> Complete the following
A: In the text on bone marrow engraftment in fetal mice, what was the overall engraftment rate in female allogeneic and congenic recipients?
B: Print the part of the text on bone marrow engraftment in fetal mice starting with "Bone marrow from" and going on through "in the blood.".
C: Write what comes next in the text on bone marrow engraftment in fetal mice, continuing from its last sentence.

> Document extract

************

We have previously shown that MHC-mismatched fetal liver cells can durably engraft in 45% of nondefective fetal mice, although male donor cells were found in the blood in only 8% of female recipients. We postulated that adult bone marrow stem cells would engraft similarly to fetal liver cells and that postnatal administration of cytokines would recruit donor cells into the peripheral circulation.


Bone marrow from C57BL/6 adult male mice was injected into allogeneic BALB/c or congenic C57BL/6 fetal recipients that were 11-13 days old. Engraftment was tested by quantitative polymerase chain reaction for the Y chromosome in female recipients (0.0001% sensitivity). Recipients were injected at 1-2 years of age with rat stem cell factor (SCF) and human granulocyte colony-stimulating factor (G-CSF) for 7 days and tested for donor cells in the blood.


The overall engraftment rate (in the blood, spleen, or liver) was 44% in both female allogeneic and congenic bone marrow recipients. Of 49 recipients of bone marrow or fetal liver cells with no evidence of donor cells in the blood before injection, 29 (59%) developed circulating donor cells at some time after cytokine injection for up to 2 months. Twenty-seven of 49 animals were negative in the blood, liver, and spleen before cytokine therapy; 14 of 27 (52%) became positive in the blood after stem cell factor/granulocyte colony-stimulating factor injection. Tolerance to donor skin grafts was not altered by the mobilization of donor cells into the circulation.

************

> Data section

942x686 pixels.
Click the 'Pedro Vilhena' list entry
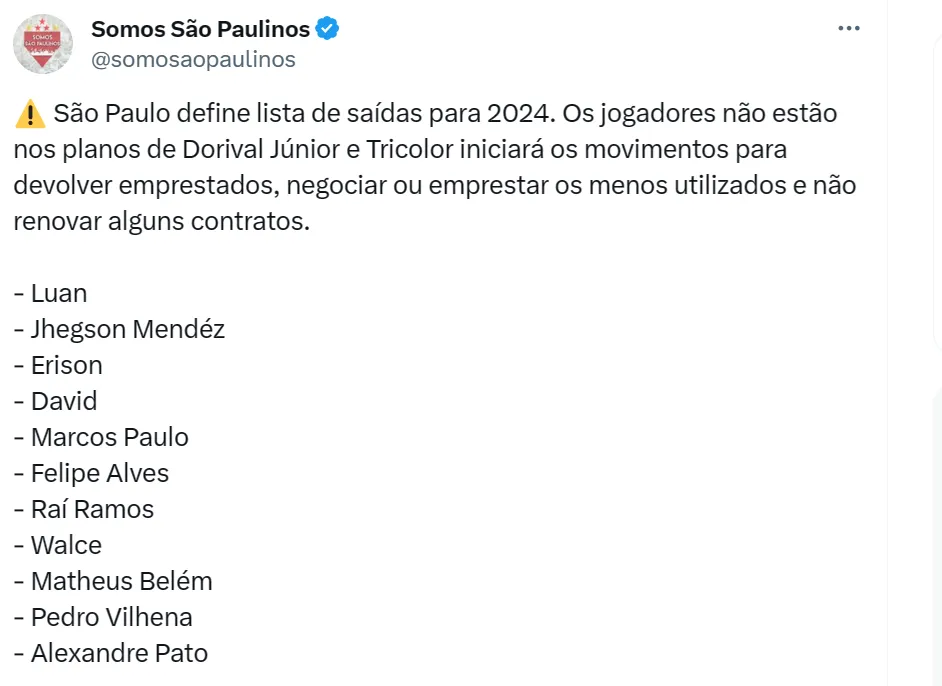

************

> Answers for this exercise
A: It was 44% in both groups.

B:
Bone marrow from C57BL/6 adult male mice was injected into allogeneic BALB/c or congenic C57BL/6 fetal recipients that were 11-13 days old. Engraftment was tested by quantitative polymerase chain reaction for the Y chromosome in female recipients (0.0001% sensitivity). Recipients were injected at 1-2 years of age with rat stem cell factor (SCF) and human granulocyte colony-stimulating factor (G-CSF) for 7 days and tested for donor cells in the blood.

C:
Adult bone marrow durably engrafts in nondefective mice at a rate similar to that previously obtained with fetal liver. Engrafted donor cells can be mobilized with cytokines into the circulation for up to 2 months even in animals with no evidence of donor cells in the blood, liver, or spleen. Based on these results we estimate that 70-75% of hematopoietically nondefective fetal mice engraft with MHC-mismatched fetal liver or adult bone marrow stem cells.